„Ein neuer Bürgerkrieg ist im Gang“
Der Journalist Walter Hämmerle beschreibt den neuen Kampf der Kulturen in Österreich.
„Zwei Österreich, zwei Kulturen stehen sich in den österreichischen Landen gegenüber, die um Österreichs Zukunft kämpfen.“Dieser Satz Friedrich Heers ist gleichsam das Motto des Buches „Der neue Kampf um Österreich“, das der interimistische Chefredakteur der „Wiener Zeitung“, Walter Hämmerle, vorgelegt hat.
Hämmerle selbst bringt die Botschaft seines 400-Seiten-Werks auf diese Formel: „Die gute Nachricht lautet: Der alte Bürgerkrieg, der einst zwischen Schwarz und Rot mit Waffen und später noch mit heißen Worten ausgetragen wurde, ist Geschichte. Die schlechte Nachricht ist: Ein neuer Bürgerkrieg ist im Gang.“Starke Worte, wenngleich Autor Hämmerle, wie er den SN versichert, das Wort „Bürgerkrieg“in einem „strikt übertragenen Wortsinn“meint.
Hämmerle schreibt über den Antagonismus zwischen den Grünen und den Freiheitlichen; zwischen jenen, die der neuen Migrationsbewegung positiv oder zumindest offen gegenüberstehen, und denen, die das nicht tun. Es gehe, schreibt der Autor, um eine „neue Moral“. Es gehe um die „Frage nach unserer Identität“, die von den politischen Antagonisten in zunehmendem Maße unterschiedlich beantwortet werde.

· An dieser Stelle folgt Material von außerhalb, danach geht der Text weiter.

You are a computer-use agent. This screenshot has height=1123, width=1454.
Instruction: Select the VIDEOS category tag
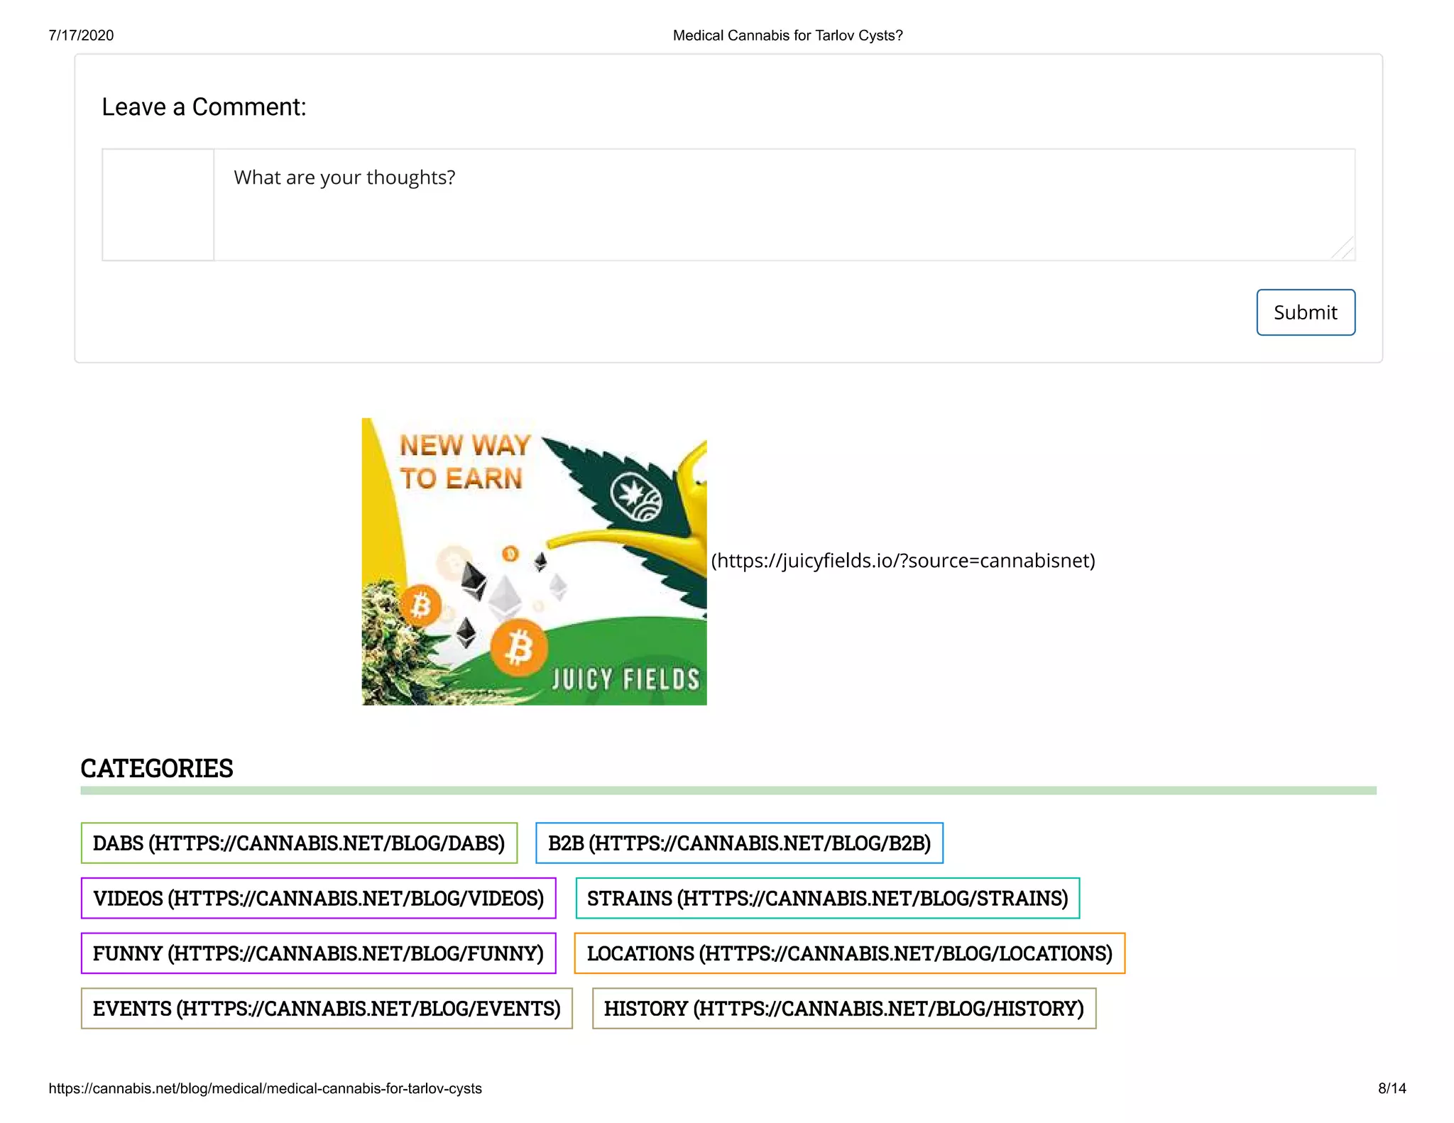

Die Entideologisierung von SPÖ und ÖVP habe dazu geführt, dass mit den Grünen und der „FPÖ-neu“unter ihrem Obmann Jörg Haider erneut „zwei neue konkurrierende Moralgebäude“entstanden seien, präzisiert Hämmerle auf SN-Anfrage, und über seine Beweggründe als Autor sagt er: „Mein Ziel war es, die Geschichte der Republik aus dem Blickwinkel einer neuen Unversöhnlichkeit zu schreiben.“Es gebe einen „politisch-kulturellen Konflikt über Identitäten und Werte, darüber, was es bedeutet, wieder ein Österreicher, eine Österreicherin zu sein“, sagt er. Was sich besonders deutlich bei den Themen Europa, Solidarität oder Gerechtigkeit zeige. „Und das“, so Hämmerle, „alles vor dem Hintergrund einer großen Verunsicherung, die längst nicht nur Österreich erfasst hat.“
Das österreichische Reden und Denken über Politik befinde sich „in der Geiselhaft eines erbitterten Lagerkampfes der Gefühle“, schreibt Hämmerle. Das zeige sich auch im heurigen Jubiläumsjahr: „100 Jahre Republik. Für Österreich müsste das eigentlich ein Grund zum Feiern sein. Stattdessen ist die Stimmung bestenfalls gedrückt.“Optimismus sei eine Gefühlslage, die sich die Menschen nicht mehr leisten zu können glaubten.
Hämmerles Buch ist eine nüchterne, um nicht zu sagen: pessimistische Zukunftsschau. Oder doch nicht pessimistisch, denn der Autor zeigt auch Wege, wie die gespaltene Gesellschaft zueinanderfinden könnte. Und zwar richtet er den Blick weg von der Bundesebene hin zu den „Dörfern und Städten“, wo die Chancen am größten seien, „die bestehenden Spannungen und Spaltungen zu überwinden“. Ehe Hämmerle in den Schlusskapiteln seines Buches zu dieser Folgerung kommt, liefert er eine tiefgehende Analyse, die den Weg aus der Ersten Republik ins Heute nachzeichnet. Ein lesenswertes Buch über das laufende Jubiläumsjahr.